Nobody bothered to add “Or she” to the captain’s personal philosophy, but instead hurried to silence the submarine. Fiona climbed up the rope ladder and turned off the whirring engine. Violet wheeled back into the machinery of the telegram device and turned it off. Phil and Sunny ran into the kitchen to turn off the stove, so even the bubbling of their homemade chowder would not give the Queequeg away. And Klaus and the captain gathered up the materials on the table so that nothing would make even the slightest rattle. Within moments the submarine was silent as the grave, and all the volunteers stood mutely at the table, looking out the porthole into the gloomy water of the sea. As the eye on the sonar screen drew closer to the Q, they could see something emerge from the darkened waters—a strange shape that became clearer as it got closer and closer to the Queequeg. It was, indeed, another submarine, the likes of which the Baudelaires had never seen before, even in the strangest of books. It was much, much bigger than the Queequeg, and as it approached, the children had to cover their mouths so their gasps could not be heard.

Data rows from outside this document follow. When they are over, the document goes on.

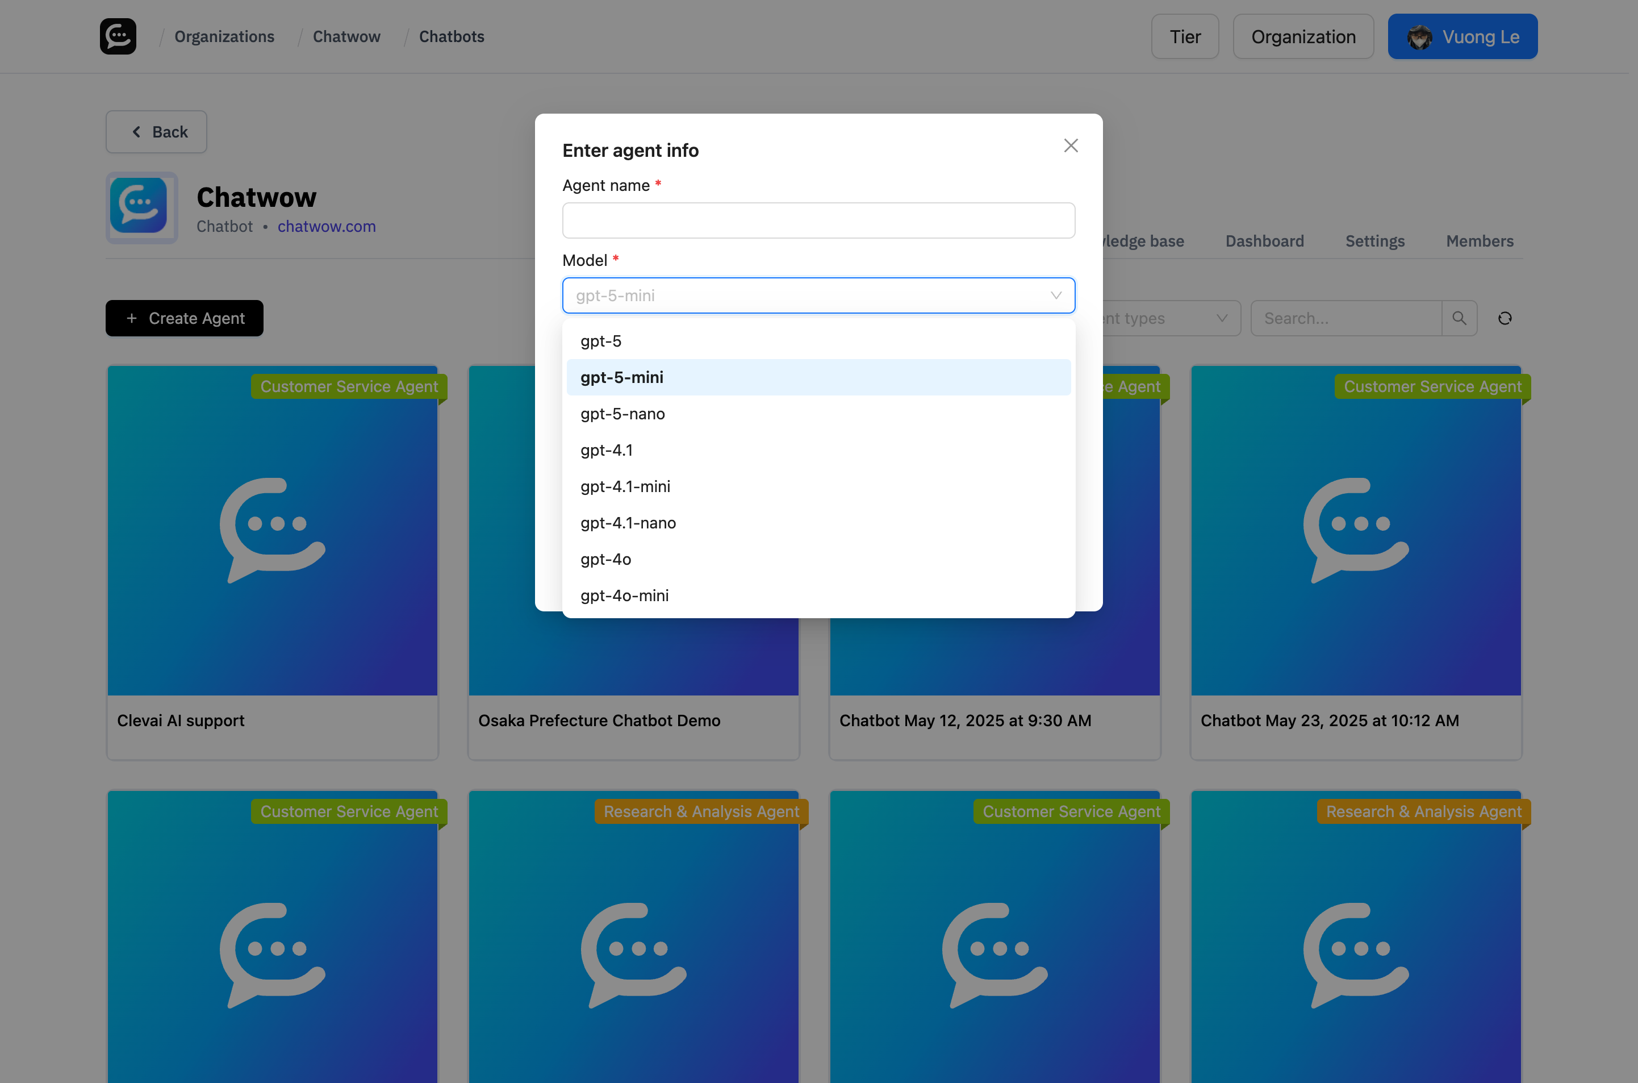The height and width of the screenshot is (1083, 1638).
Task: Click the search magnifier icon next to search field
Action: 1459,318
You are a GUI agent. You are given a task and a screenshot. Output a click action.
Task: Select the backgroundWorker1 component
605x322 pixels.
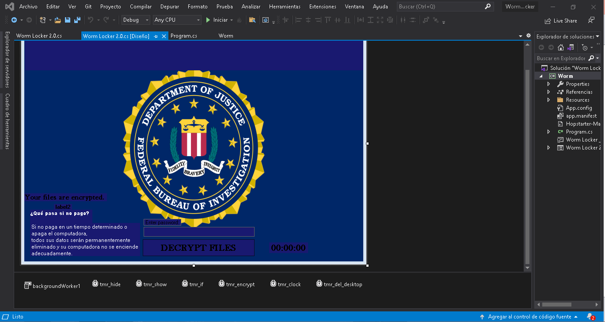click(52, 286)
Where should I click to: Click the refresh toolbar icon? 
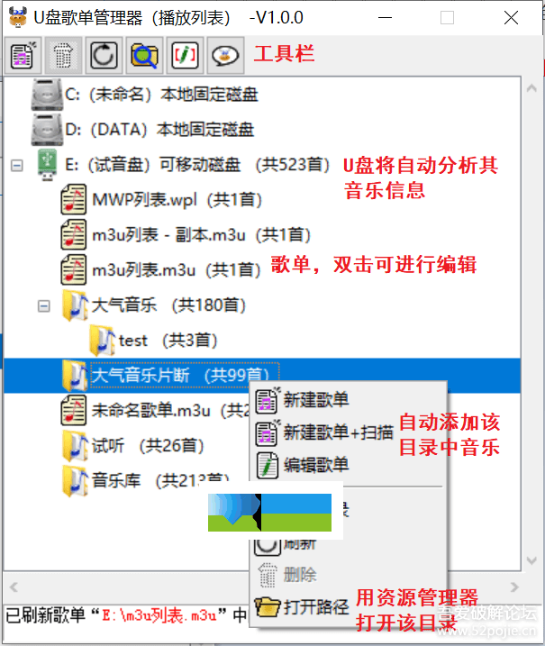point(104,55)
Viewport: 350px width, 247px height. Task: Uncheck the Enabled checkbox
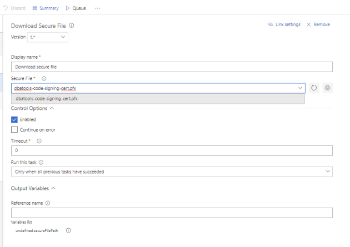(x=14, y=119)
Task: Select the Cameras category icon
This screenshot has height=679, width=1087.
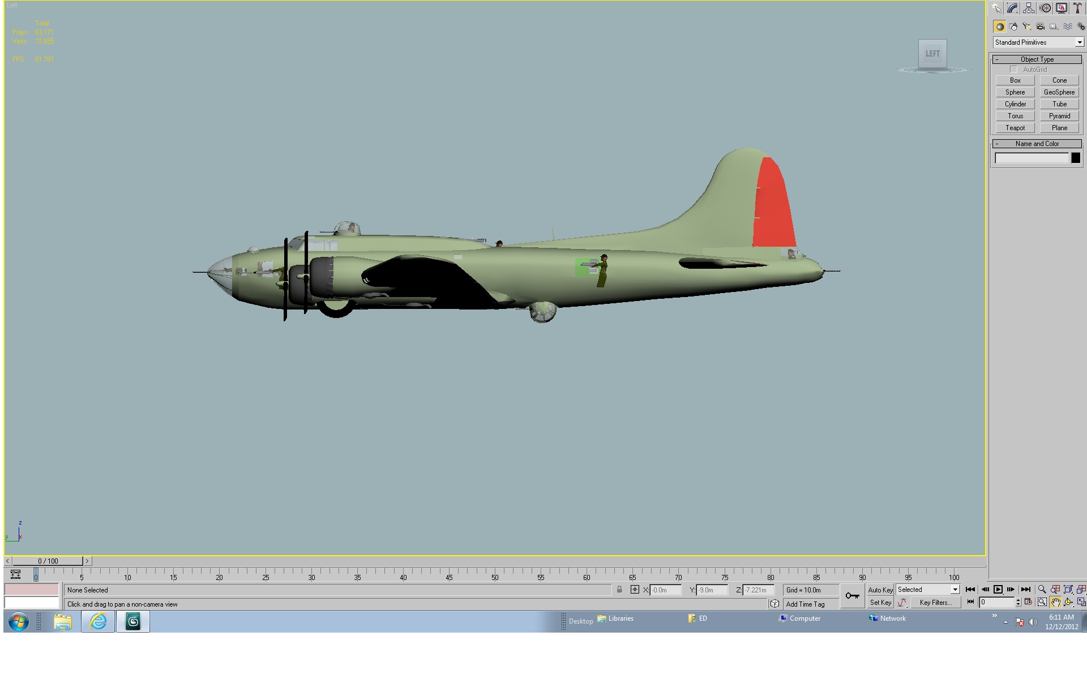Action: coord(1041,27)
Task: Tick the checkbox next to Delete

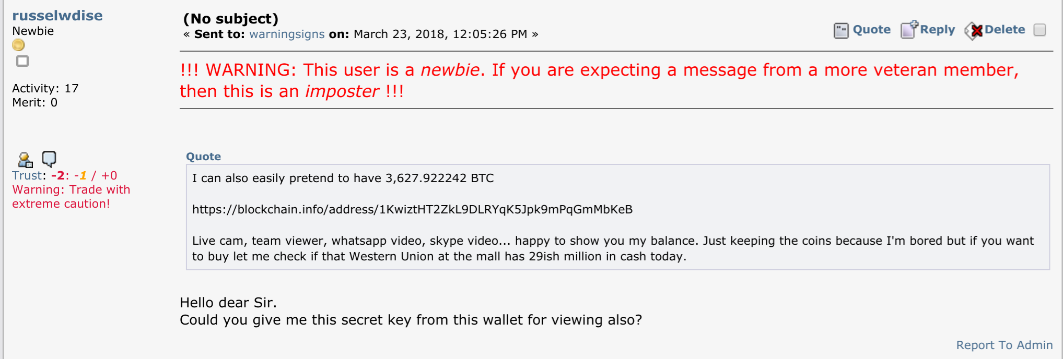Action: tap(1039, 30)
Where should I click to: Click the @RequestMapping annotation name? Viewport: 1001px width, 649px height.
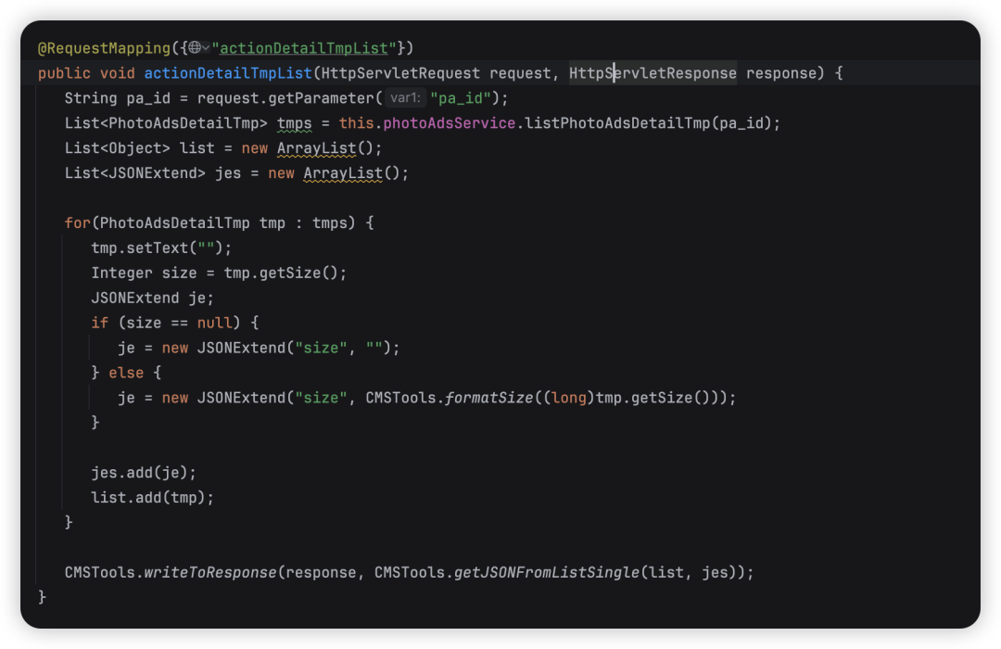tap(91, 47)
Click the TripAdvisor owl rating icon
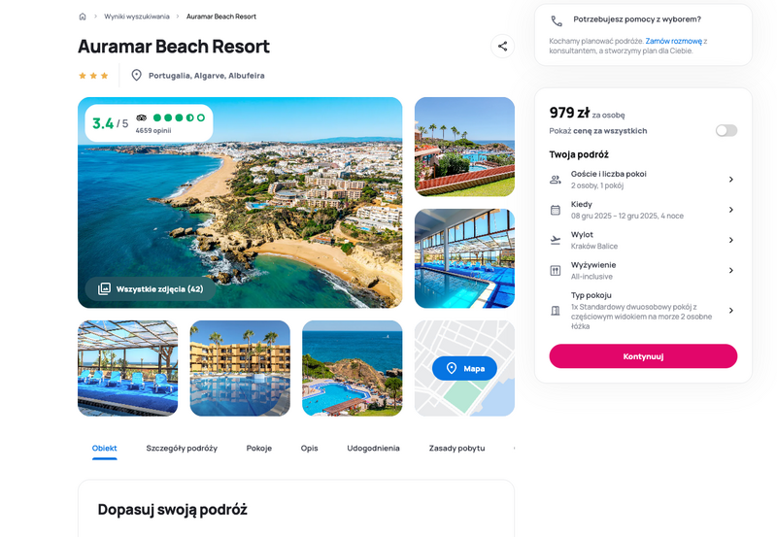 (x=142, y=117)

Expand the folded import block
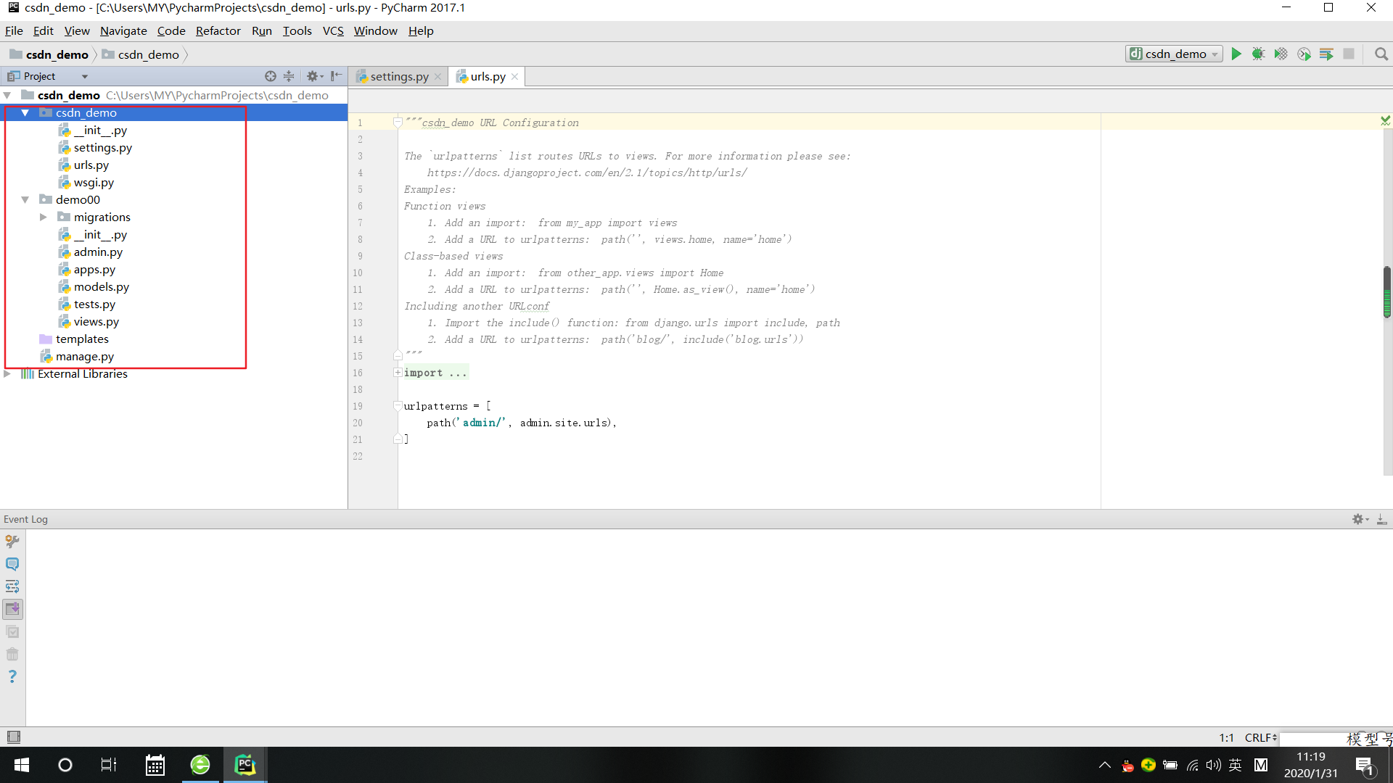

The second submarine was in the shape of a giant octopus, with an enormous metal dome for a head and two wide portholes for eyes. A real octopus,
of course, has eight legs, but this submarine had many more. What had appeared to be eyelashes on the sonar screen were really small metal tubes, protruding from the body of the octopus and circling in the water, making thousands of bubbles that hurried toward the surface as if they were frightened of the underwater craft. The octopus drew closer, and all six passengers on the Queequeg stood as still as statues, hoping the submarine had not discovered them. The strange craft was so close the Baudelaires could see a shadowy figure inside one of the octopus’s eyes—a tall, lean figure, and although the children could not see any further details, they were positive the figure had one eyebrow instead of two, filthy fingernails instead of good grooming habits, and a tattoo of an eye on its left ankle.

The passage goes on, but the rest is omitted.